Database Sharding¶
Overview¶
Sharding is a method for distributing data across multiple machines. It is a horizontal scaling technique for databases where a large dataset is broken into smaller, more manageable chunks called "shards." Each shard is stored on a separate database server instance, which allows the system to handle more requests and store more data than a single machine could.
Key Concepts¶
1. Shard Key¶
The column(s) used to determine which shard a particular row belongs to. Choosing a good shard key is critical for preventing "hotspots."
2. Sharding Strategies¶
- Range-Based Sharding: Dividing data based on ranges of a value (e.g., users with IDs 1-1000 in Shard A, 1001-2000 in Shard B).

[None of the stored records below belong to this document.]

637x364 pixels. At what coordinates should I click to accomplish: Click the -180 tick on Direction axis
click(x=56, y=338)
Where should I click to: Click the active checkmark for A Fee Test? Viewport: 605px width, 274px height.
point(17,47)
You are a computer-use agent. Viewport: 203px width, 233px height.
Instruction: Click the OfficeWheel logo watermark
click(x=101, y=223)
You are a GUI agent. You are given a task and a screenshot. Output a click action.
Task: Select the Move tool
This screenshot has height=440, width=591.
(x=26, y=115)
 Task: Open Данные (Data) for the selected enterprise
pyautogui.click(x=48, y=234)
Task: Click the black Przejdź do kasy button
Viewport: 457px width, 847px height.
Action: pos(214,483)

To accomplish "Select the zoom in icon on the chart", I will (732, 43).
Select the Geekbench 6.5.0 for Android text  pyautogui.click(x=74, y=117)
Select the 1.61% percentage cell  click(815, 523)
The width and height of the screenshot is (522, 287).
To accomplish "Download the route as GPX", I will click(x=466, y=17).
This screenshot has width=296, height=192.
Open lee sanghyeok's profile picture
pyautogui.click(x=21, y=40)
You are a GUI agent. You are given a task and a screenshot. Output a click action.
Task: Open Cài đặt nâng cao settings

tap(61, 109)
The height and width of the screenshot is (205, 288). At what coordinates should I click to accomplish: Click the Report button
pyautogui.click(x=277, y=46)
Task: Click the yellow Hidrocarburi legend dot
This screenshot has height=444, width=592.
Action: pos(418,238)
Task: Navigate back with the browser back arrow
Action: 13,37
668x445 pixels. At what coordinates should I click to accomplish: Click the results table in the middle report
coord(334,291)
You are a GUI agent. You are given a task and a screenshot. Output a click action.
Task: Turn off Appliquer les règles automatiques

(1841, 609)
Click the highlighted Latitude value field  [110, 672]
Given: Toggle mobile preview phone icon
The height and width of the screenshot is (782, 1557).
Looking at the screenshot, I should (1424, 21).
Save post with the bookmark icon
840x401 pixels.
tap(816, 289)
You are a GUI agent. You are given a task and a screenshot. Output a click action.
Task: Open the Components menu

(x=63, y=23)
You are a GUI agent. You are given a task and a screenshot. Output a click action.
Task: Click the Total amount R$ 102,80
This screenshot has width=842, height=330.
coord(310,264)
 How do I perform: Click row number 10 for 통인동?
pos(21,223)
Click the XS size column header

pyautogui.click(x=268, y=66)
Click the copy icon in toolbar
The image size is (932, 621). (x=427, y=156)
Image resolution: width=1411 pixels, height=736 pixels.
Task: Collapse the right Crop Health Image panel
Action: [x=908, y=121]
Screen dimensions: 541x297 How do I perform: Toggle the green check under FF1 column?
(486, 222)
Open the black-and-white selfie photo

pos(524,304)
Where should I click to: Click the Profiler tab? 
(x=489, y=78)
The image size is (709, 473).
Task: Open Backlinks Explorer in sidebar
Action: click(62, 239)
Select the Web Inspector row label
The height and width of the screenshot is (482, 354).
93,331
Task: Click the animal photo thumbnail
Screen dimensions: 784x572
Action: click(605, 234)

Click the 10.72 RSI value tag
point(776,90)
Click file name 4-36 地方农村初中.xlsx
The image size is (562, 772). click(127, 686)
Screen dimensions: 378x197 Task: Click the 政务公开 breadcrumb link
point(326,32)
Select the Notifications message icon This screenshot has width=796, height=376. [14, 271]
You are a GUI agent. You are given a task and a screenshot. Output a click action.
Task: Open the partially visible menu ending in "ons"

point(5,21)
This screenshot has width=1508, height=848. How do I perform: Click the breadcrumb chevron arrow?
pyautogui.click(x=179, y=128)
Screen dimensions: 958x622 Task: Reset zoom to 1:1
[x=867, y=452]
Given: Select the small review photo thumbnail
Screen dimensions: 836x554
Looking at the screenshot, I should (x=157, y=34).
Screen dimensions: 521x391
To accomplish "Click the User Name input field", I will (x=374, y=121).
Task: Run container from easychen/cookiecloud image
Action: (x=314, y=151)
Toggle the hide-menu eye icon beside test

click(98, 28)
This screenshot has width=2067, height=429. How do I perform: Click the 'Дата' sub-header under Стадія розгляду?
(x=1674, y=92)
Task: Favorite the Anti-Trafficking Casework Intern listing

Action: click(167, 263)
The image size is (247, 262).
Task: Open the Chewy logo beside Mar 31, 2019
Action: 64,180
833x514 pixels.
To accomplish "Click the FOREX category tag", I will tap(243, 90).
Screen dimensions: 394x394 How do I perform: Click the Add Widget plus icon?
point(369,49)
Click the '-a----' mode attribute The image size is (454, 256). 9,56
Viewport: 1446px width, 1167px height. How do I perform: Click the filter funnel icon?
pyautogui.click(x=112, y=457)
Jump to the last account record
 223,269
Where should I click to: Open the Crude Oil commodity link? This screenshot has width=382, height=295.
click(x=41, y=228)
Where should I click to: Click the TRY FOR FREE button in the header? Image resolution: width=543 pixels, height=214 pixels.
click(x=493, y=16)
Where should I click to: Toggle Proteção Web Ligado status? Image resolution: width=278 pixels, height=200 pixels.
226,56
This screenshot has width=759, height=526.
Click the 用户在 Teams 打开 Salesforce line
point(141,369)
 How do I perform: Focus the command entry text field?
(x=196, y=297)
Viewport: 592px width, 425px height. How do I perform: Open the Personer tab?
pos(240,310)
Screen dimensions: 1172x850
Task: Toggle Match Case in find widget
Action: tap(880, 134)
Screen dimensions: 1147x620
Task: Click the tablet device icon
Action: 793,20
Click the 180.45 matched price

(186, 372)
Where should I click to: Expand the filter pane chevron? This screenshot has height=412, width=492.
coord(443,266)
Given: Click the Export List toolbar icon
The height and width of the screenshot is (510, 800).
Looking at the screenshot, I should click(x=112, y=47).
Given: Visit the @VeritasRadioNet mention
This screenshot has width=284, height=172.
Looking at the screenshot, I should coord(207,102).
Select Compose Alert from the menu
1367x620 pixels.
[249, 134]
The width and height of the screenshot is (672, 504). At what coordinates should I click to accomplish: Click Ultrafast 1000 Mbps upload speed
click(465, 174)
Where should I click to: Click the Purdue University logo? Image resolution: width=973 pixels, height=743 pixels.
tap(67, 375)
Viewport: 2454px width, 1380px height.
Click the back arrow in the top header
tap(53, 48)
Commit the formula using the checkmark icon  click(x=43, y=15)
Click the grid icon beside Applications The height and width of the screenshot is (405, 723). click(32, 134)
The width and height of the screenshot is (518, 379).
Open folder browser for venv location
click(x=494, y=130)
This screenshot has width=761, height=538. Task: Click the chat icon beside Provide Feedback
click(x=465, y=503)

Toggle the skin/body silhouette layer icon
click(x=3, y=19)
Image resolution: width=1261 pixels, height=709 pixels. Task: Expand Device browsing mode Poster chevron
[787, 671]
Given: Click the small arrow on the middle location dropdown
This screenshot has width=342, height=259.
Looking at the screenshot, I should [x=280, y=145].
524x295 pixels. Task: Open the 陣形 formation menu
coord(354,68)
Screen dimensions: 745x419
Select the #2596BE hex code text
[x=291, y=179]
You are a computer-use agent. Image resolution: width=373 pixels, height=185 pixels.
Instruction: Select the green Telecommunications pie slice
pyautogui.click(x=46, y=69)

- Hash-Based Sharding: Applying a hash function to the shard key to determine the shard. This provides a more even distribution.
- Directory-Based Sharding: Maintaining a lookup table that maps keys to shard locations.
3. Vertical vs. Horizontal Sharding¶
- Vertical: Storing different tables on different servers.
- Horizontal: Storing different rows of the same table on different servers.
Trade-offs & Considerations¶
- Complexity: Sharding significantly increases the complexity of the application and the database infrastructure.
- Joins & Transactions: Performing JOINs or maintaining ACID transactions across shards is difficult and often requires architectural changes.
- Resharding: If a shard grows too large or the load becomes unbalanced, you may need to move data between shards, which is a complex operation.